The point is the ability and freedom to cavort with women is subsidized. In this way the rich higher IQ types reduce their own genetic reproductive fitness because it is almost by definition a relative thing. Money isnt just an absolute measure but applies to things like biological imperatives too.
Money would correlate more with happiness, which is in part a competition for the completion of biological imperatives within a libertarian society.
Forgive the rambling nature of this post, I do not see this topic broached much even though it is in essence economic in aspect. Taking relative and absolute economics, zero-sum games when considering limited fertility etc etc.
conchis
Aug 18 2006 at 5:54am
I actually think you’ve picked the wrong beef with Gilbert here. The idea that (a flow of different) experiences have more hedonic impact than (a flow of the same) durables is a reasonably straightforward application of the theory of hedonic adaptation, even if Gilbert perhaps pushes it a little too far. I’ve found some support for this in my own research (as a lowly Doctoral student), and it fits with some of the work by van Boven that Tyler has linked to in the past.
The claim that I have more problem with is actually the one “that money itself doesn’t make you happy”. There’s fMRI evidence that simply receiving cash triggers pleasure in the brain (see e.g. Knutson), and again, my own work using survey data tends to suggest that income and consumption have independent effects on life satisfaction. Just getting money does seem to make us happy.
=-=-=-=-=
Could you retype the comments on money and happiness word for word, from "Money would correlate" to "fertility etc etc."? The records that follow come from a separate source.

_Source data_
=-=-=-=-=
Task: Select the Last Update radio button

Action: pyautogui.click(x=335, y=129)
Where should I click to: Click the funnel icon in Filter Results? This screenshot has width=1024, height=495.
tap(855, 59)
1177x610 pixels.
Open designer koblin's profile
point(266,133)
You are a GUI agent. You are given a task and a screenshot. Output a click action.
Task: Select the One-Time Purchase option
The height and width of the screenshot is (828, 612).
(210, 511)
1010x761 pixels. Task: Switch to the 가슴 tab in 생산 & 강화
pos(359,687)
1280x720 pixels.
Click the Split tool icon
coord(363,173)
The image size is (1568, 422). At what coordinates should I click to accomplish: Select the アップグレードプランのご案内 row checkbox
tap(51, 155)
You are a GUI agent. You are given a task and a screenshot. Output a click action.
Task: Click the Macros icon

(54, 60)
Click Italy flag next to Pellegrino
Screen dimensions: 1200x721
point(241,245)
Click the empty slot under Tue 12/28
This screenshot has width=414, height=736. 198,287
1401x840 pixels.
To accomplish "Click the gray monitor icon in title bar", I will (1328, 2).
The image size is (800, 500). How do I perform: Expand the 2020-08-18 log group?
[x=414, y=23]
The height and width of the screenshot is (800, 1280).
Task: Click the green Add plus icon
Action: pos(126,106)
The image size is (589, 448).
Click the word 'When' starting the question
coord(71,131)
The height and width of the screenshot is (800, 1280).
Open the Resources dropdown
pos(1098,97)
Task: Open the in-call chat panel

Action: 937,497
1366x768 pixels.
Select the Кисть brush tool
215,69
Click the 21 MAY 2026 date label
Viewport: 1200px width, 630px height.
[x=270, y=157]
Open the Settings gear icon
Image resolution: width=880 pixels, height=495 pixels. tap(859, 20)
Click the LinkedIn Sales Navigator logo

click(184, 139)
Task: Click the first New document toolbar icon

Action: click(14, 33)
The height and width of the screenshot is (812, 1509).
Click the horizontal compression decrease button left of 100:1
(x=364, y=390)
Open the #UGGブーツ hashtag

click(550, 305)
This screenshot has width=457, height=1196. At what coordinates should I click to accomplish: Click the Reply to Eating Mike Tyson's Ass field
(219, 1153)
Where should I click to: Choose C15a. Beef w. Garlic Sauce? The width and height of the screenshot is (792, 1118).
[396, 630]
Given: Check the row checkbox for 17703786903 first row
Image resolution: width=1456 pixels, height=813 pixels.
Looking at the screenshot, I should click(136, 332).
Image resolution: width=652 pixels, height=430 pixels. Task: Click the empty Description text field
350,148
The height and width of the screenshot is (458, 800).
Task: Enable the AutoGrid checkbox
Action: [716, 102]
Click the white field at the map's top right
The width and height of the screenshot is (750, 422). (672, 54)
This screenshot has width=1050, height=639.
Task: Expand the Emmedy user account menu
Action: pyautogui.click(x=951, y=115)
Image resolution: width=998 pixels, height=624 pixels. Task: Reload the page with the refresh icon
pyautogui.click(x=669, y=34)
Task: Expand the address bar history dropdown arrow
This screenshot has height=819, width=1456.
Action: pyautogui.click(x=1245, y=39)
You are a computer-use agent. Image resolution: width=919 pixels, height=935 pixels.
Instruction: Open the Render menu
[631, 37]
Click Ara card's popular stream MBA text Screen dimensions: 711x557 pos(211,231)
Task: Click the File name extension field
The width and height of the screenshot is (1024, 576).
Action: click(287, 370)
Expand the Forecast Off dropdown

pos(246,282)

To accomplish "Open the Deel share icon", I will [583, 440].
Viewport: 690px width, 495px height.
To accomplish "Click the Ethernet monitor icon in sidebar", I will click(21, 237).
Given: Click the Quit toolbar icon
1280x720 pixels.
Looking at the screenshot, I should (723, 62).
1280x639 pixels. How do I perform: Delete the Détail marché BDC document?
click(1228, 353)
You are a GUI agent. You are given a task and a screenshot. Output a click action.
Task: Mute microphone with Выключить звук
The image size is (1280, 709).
=-=-=-=-=
_Answer box_
Money would correlate more with happiness, which is in part a competition for the completion of biological imperatives within a libertarian society.
Forgive the rambling nature of this post, I do not see this topic broached much even though it is in essence economic in aspect. Taking relative and absolute economics, zero-sum games when considering limited fertility etc etc.